Work request. In the entries below, spot each line with the word "computer" and copy it.

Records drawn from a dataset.
= = = = =
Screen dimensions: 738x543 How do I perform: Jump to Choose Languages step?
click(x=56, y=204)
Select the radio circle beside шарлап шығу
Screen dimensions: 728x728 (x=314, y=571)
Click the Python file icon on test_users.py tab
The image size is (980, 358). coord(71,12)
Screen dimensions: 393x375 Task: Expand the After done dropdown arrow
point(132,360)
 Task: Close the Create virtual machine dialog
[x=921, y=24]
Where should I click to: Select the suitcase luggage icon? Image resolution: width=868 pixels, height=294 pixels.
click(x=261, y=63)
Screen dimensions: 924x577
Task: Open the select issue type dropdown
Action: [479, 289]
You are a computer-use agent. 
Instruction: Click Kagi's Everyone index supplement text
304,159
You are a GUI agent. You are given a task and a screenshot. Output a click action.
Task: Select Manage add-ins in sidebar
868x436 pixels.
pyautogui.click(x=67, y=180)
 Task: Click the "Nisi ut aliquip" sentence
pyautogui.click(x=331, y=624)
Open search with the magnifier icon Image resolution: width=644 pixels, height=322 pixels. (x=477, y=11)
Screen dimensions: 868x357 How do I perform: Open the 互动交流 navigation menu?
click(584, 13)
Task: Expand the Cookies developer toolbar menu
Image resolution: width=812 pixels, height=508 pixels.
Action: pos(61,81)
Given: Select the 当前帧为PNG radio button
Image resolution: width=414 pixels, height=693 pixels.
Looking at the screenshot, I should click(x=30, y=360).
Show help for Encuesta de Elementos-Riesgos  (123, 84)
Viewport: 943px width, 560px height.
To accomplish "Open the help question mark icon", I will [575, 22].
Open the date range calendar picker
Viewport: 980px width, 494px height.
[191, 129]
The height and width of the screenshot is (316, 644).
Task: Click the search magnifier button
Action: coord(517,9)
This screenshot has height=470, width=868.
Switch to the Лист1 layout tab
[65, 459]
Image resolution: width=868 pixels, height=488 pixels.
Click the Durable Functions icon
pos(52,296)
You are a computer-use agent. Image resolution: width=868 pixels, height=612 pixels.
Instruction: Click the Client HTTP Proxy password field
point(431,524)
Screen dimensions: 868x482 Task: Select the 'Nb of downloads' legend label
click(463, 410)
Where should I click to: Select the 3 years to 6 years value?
= = = = =
Result for this task.
You are a computer-use agent. 
You are a computer-use agent. Image resolution: width=868 pixels, height=612 pixels.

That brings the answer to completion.